Visualising mental illness might also have the potential to make an impact beyond the individual. In an era of austerity and public service funding cuts in Britain, making experiences of such conditions more visible may be one way to protect vital mental health services. If it’s possible to use visualisations to increase understanding, awareness and empathy among policy makers and the public, it will become harder to dismiss anxiety disorders as unworthy of support. 

Although I’m willing to share some of my experiences more publically, even I don’t want to make everything visible. The data I’ve mapped only represents compulsions which are, ironically, the publicly visible aspect of OCD. I’ve refrained from visualising the obsessive thoughts which drive my anxiety, because I consider these to be private. Yet the visualisation still provides an insight into how OCD impacts my day to day life, particularly in terms of the difficulty I have in completing simple tasks like, locking a door or logging into my emails.

Political considerations are built into all data sets, visualisations and interfaces. Human bias and subjectivity are woven into data through their collection, analysis, interpretation and visualisation. Despite the hype surrounding big data and its potential to ‘objectively’ inform public policy, it usually lacks both depth and context. Big data can be especially misleading because it is big.  So there is value in considering small, rich and subjective data sets alongside the analysis of larger bodies of material. In fact, it’s difficult to see how we could use visualisations to communicate meaningful experiences of anxiety beyond individual accounts, especially because mental illness is an extremely personal and contextual experience. So to understand mental illness it’s important to look at both aggregated data sets and individual stories.

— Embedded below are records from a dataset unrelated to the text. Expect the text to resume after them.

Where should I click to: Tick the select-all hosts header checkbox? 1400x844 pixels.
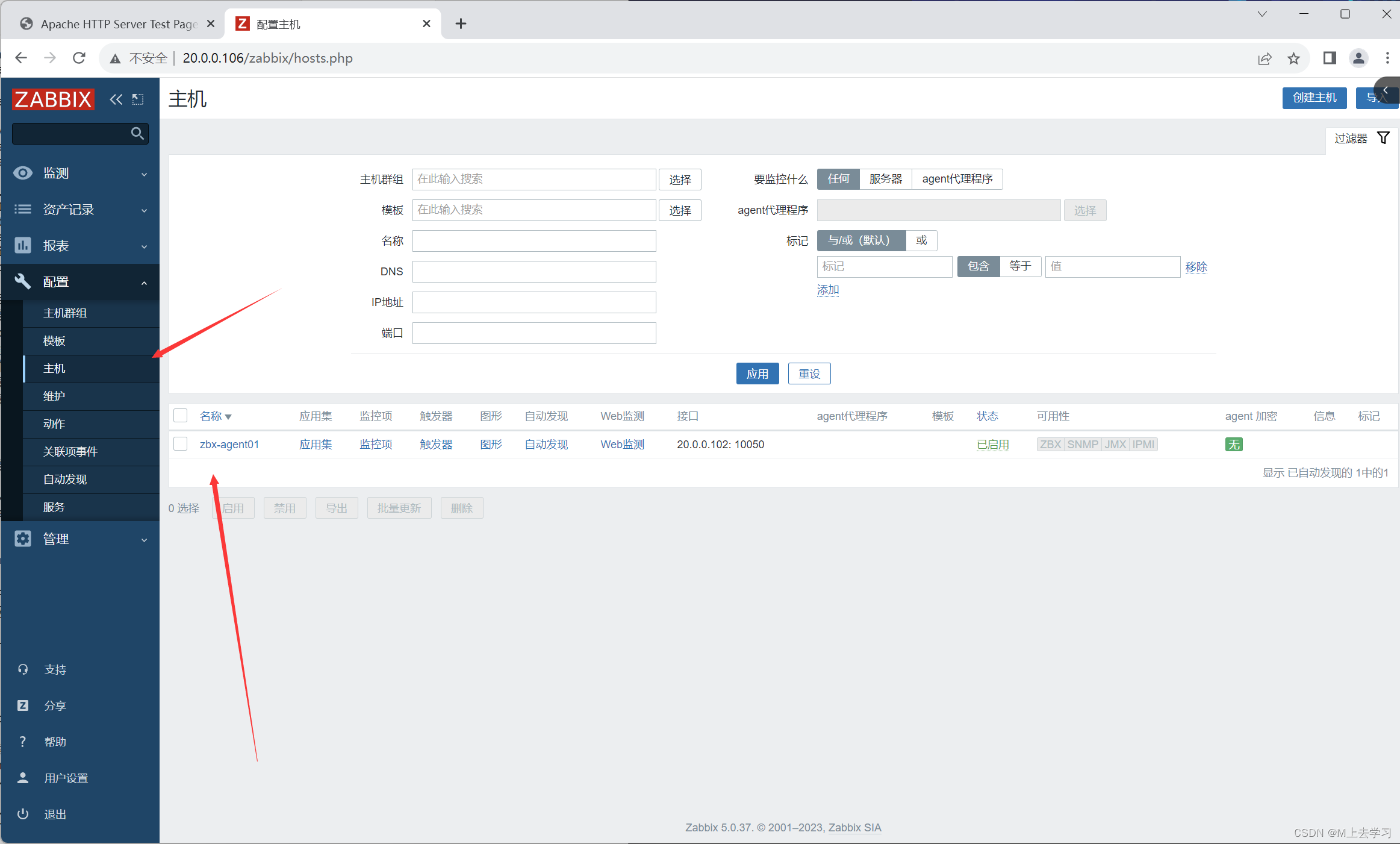tap(181, 416)
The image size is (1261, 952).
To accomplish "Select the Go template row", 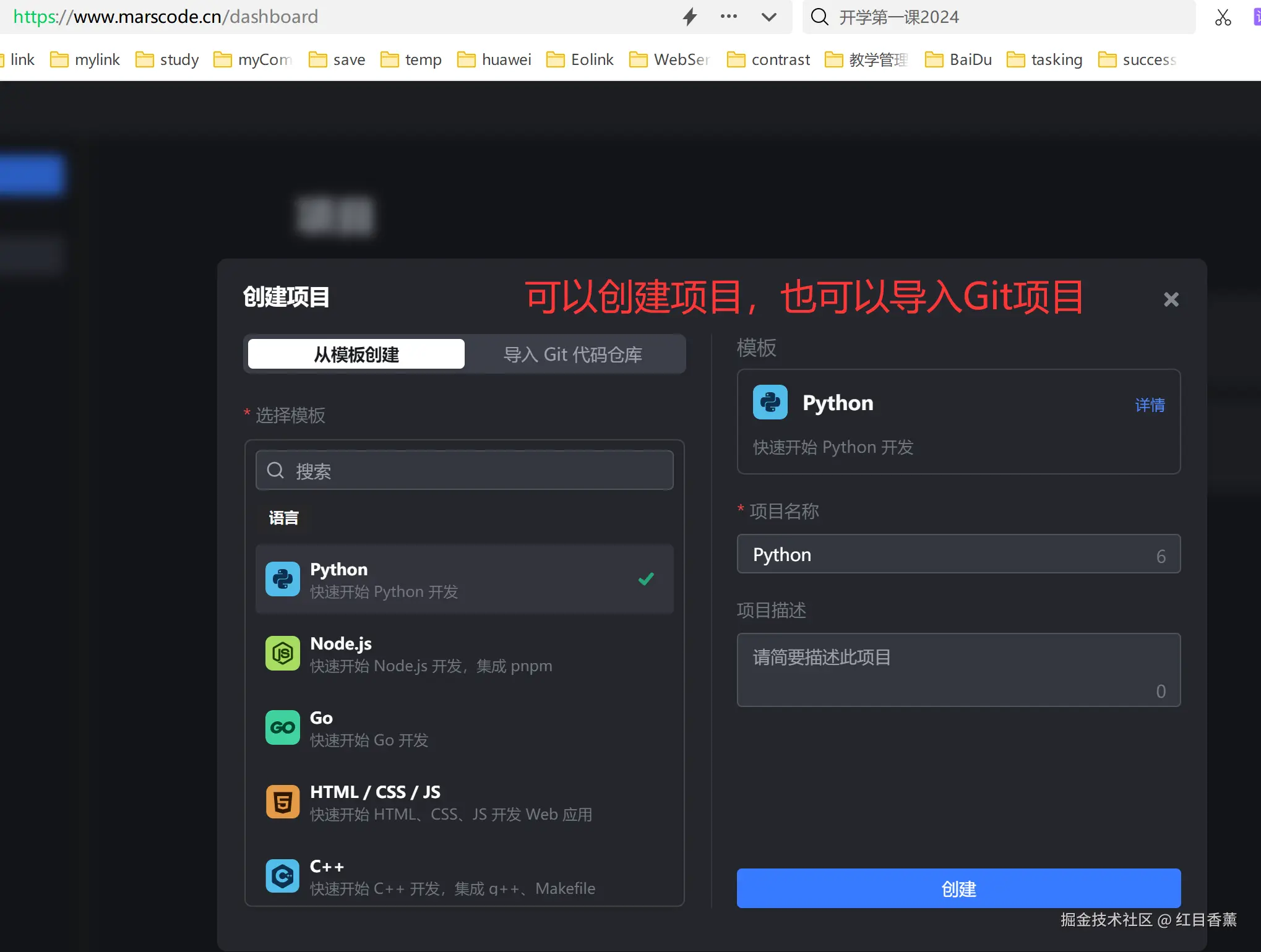I will (x=464, y=727).
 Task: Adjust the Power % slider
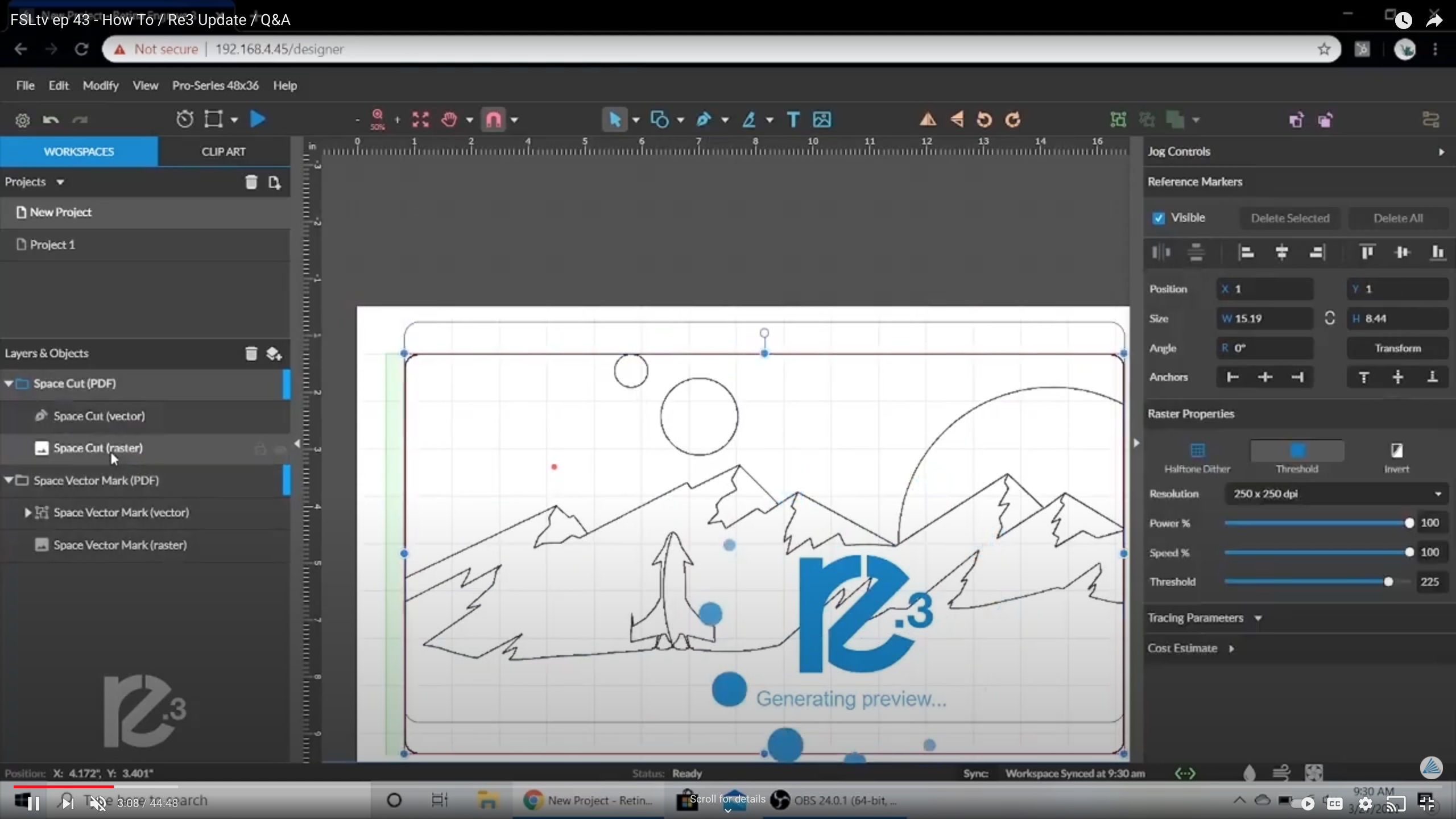1409,523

Attempting to quantify a personal experience of OCD inevitably strips away much of its complexity, yet data visualisations do have the potential to communicate some of the ways in which this form of mental illness affects daily life. Even allowing for their limitations, they could certainly be used to encourage greater compassion, deeper understanding, and more empathy towards anxiety disorders and other forms of disability, and to help policy makers and the public see the importance of maintaining and improving mental health services that are publicly-funded, accessible, and comprehensive.